The next thing that took place was all of us linking arms in a large circle encompassing the entire intersection and pushing back up electric avenue. The people were united in their resolve to hold this intersection. We continued to say his name. Antwon Rose! Then at this time the rain saved the police from having to grapple with the fact we were not moving.
— Comrade Jizzy (@serial1337) June 20, 2018
Everyone’s phones started receiving flood alerts and it started to pour rain. The march then moved under the overpass at the end of electric av while a handful of beautiful individuals continued to hold the intersection. Then the most emotional part of the day for me happened.
In 2012 while protesting the Republican National Convention in Tampa Hurricane Isaac was making its way towards Tampa and was dumping massive amounts of rain on us. We were not deterred, we danced in the rain through the streets. Such a beautiful thing to be a part of because the sense of unity you felt with those around you was indescribable. Almost as if the massive police presence around you did not exist and you were free. We belonged to each other. Today amid the torrents of rainfall people started sitting down on electric av. Becoming drenched and every time someone else would join cheers from the crowd beneath the overpass. Another and another followed. Sitting on the road fists held high. Then the children joined in. They started playing in the rain and running around with their fists in the sky. For the first time that day, anger and sadness gave way to smiles and a sense of unity that came on stronger and stronger with each passing lap from the children.
— Comrade Jizzy (@serial1337) June 21, 2018
One side of the overpass up electric av there were people sitting in the streets in the pouring rain as children ran and played. Under the overpass a mass of bodies cheering them on. On the other side at the intersection, determined and fearless, a group still clung to the intersection not giving way. This community had come together and fearlessly took the streets, they organized and rallied around one another in a way I have not seen since the days duckin’ tear gas during the g20. It was beautiful, and it seems the momentum is only growing. Justice for Antwon Rose is the cry and Pittsburgh showed up with determination to get it.

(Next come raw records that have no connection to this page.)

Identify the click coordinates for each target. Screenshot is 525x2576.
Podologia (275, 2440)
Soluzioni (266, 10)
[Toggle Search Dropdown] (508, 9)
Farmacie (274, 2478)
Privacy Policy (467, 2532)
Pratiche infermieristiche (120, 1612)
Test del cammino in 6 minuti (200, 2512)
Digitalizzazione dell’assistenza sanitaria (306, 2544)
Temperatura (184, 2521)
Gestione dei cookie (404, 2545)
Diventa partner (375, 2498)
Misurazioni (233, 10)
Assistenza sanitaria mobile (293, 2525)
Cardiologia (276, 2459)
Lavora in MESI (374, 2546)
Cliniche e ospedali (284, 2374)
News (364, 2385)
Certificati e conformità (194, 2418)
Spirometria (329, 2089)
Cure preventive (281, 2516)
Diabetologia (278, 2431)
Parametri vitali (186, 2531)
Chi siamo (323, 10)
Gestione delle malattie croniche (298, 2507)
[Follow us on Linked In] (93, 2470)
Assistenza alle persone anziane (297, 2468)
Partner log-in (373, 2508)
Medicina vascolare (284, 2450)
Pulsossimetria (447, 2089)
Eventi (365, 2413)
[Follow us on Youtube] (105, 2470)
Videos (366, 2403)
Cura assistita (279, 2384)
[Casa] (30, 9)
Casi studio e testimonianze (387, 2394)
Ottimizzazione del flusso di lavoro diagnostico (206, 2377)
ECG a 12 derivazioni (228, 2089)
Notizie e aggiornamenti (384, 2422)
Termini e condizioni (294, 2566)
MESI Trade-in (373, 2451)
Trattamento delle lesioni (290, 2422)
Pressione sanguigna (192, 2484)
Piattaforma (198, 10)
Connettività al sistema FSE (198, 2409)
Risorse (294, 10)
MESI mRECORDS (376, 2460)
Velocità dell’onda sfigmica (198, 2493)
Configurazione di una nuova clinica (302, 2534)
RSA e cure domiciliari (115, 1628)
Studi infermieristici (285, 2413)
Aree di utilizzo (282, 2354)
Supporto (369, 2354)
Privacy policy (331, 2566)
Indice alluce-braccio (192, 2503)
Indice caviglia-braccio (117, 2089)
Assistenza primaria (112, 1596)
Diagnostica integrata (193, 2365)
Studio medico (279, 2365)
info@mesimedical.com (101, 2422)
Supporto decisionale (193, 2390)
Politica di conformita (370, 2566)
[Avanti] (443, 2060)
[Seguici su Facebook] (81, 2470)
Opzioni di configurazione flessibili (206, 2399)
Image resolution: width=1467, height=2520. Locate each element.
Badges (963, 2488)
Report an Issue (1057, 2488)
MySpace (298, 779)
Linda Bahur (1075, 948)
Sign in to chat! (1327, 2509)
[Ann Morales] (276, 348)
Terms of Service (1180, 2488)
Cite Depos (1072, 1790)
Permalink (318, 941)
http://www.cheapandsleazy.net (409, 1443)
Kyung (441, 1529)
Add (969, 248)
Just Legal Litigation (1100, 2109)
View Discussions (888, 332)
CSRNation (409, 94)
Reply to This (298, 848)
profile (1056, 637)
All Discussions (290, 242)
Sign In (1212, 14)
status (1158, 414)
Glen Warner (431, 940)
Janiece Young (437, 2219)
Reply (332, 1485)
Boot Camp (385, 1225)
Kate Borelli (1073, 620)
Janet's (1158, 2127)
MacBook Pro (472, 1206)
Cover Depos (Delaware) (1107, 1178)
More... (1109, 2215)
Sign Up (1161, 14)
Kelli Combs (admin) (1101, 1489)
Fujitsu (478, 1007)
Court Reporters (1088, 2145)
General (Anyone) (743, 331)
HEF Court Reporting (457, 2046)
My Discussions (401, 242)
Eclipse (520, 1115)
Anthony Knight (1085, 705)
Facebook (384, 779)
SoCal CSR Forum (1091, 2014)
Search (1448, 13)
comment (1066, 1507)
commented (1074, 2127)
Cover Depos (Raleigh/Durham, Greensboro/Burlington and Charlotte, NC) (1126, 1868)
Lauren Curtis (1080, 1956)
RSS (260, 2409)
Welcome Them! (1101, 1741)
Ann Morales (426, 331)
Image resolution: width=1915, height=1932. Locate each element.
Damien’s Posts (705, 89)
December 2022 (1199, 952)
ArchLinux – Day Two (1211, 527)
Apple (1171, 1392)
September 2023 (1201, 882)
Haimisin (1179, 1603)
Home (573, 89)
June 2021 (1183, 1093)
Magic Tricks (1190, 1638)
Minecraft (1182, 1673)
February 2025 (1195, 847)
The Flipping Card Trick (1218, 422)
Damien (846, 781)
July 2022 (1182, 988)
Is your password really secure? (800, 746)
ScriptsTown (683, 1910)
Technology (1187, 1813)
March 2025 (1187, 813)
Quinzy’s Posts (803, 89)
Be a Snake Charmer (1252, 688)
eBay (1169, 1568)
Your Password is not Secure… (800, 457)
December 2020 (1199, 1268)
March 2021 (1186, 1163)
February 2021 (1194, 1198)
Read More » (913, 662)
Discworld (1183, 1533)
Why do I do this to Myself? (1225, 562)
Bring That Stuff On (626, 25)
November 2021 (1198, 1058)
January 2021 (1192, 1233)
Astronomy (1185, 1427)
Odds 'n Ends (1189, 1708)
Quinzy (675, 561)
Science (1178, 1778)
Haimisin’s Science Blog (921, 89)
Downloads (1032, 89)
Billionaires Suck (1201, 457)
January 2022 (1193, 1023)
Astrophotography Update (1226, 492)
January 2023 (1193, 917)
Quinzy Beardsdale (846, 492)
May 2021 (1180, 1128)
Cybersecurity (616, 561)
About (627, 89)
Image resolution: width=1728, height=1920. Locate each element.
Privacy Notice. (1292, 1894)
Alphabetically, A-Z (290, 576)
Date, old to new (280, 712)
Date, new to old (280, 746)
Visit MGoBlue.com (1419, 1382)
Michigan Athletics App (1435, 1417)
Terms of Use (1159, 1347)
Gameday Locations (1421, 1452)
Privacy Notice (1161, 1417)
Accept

We will see how this unfolds but today I feel two things. Incredible sadness for a 17-year-old boy who I have learned so much about in the past 24 hours, and incredible pride for the people of my city. We absolutely without a doubt have the ability and the determination to be able to organize. Immensely encouraging. My heart is with the friends and family of Antwon Rose on this night as I write this. Solidarity forever.